**TASK:** According to the definitions in the passage on rotary-piston machines, what is the minimum number of vanes in a rotary internal combustion engine?

**EXCERPT PROVIDED:**
* Begin *

The present invention relates to kinematics and the structure of rotary-piston machines equipped with a planetary train. Such train provides for a reciprocal and relative rotationally oscillatory movement of the positive-displacement members of the rotary-piston machines, such as vanes, plungers, cups that are disposed in one casing (stage).
The rotary-piston machines equipped with such planetary trains, depending on any auxiliary equipment, can operate as rotary internal combustion engines on any liquid and/or gaseous fuel with internal and/or external carburation. Also, rotary internal combustion engines with such kinematic trains can be used as rotary external combustion engines operating on the Stirling principle [1].
Such machines are designed for:
(a) various, preferably small-size vehicles such as motorcars, cabs and light-duty trucks;
small-size water crafts such as motorboats, small ships, and yachts;
ultralight and light aircraft such as paramotors, powered hang gliders, airplanes, and particularly light-weight helicopters;
(b) motor systems for recreational activities and leisure sports, such as motorcycles, four wheeled bikes, scooters, and snowmobiles;
(c) tractors and other farm implements, preferably for farms, and
(d) compact and mobile units such as “rotary internal combustion engine-electric generator.”
Also, positive displacement rotary-piston machines with such mechanical linkages can operate as compressors, blowers, pumps for air and/or various gases:
(a) to fill various receivers, e.g., tires of motorcars and airplanes;
(b) to supply compressed air for various industrial applications, e.g., various sprayers and air blowers.
As used herein:
the term “rotary internal combustion engine” means an engine having at least four vanes mounted on coaxial shafts disposed in at least one annular casing (stage). There can be several such casings (stages) and they can be arranged adjacent to each other;
the term “face” means a side surface of each piston on one side adjoining on its periphery the inner walls of the annular casing;
the term “working chamber” means space confined between the inner wall of the casing and the piston faces. It has at least four instant subchambers, simultaneously existing and varying in volume. In operation, the chamber of the rotary-piston machines has a constant volume independent of the angular displacement of the pistons in respect of their “zero” position.

* End *

**DATASET:**

* Begin *

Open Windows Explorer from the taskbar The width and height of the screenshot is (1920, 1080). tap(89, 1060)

* End *
* Begin *

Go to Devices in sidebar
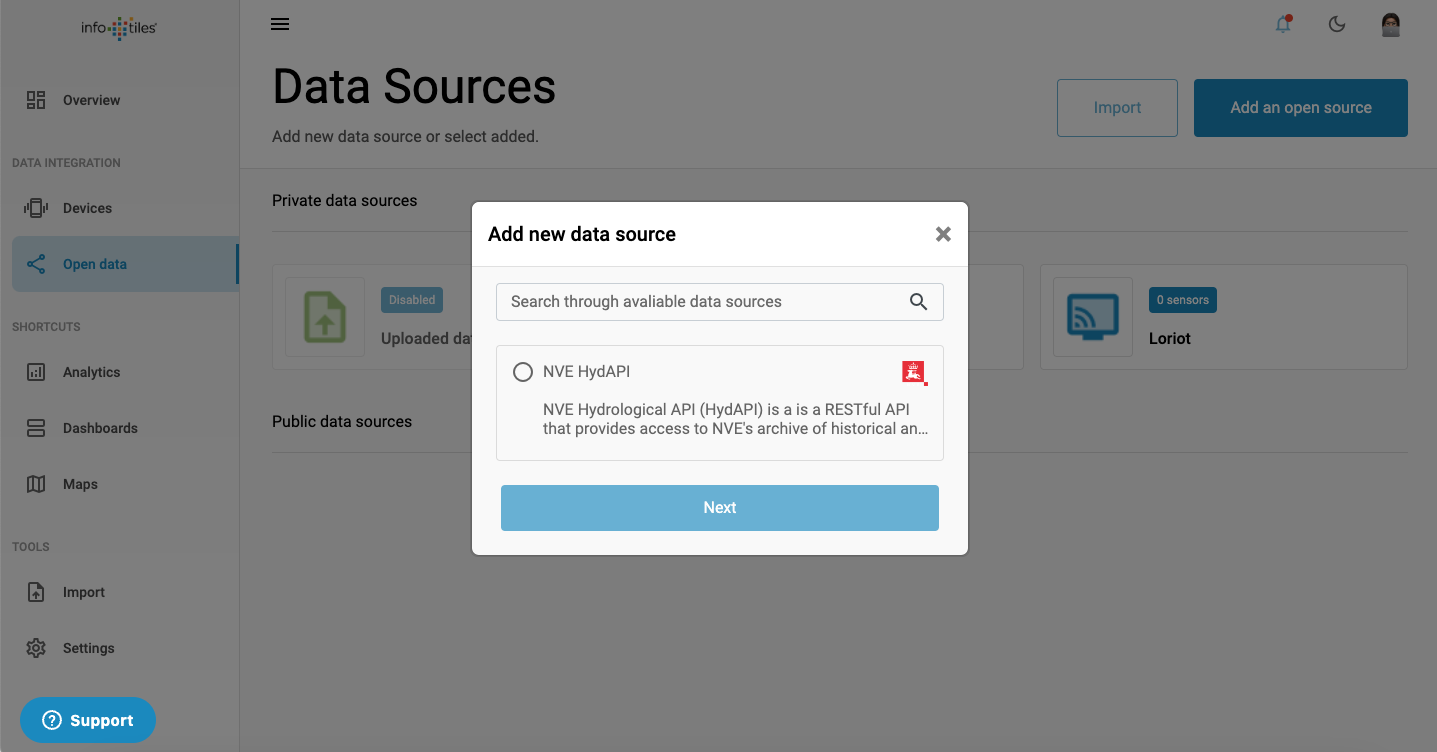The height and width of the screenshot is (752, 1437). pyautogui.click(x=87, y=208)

* End *
* Begin *

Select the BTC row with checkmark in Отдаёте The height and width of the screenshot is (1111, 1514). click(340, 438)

* End *

**TASK RESPONSE:** At least four vanes, mounted on coaxial shafts.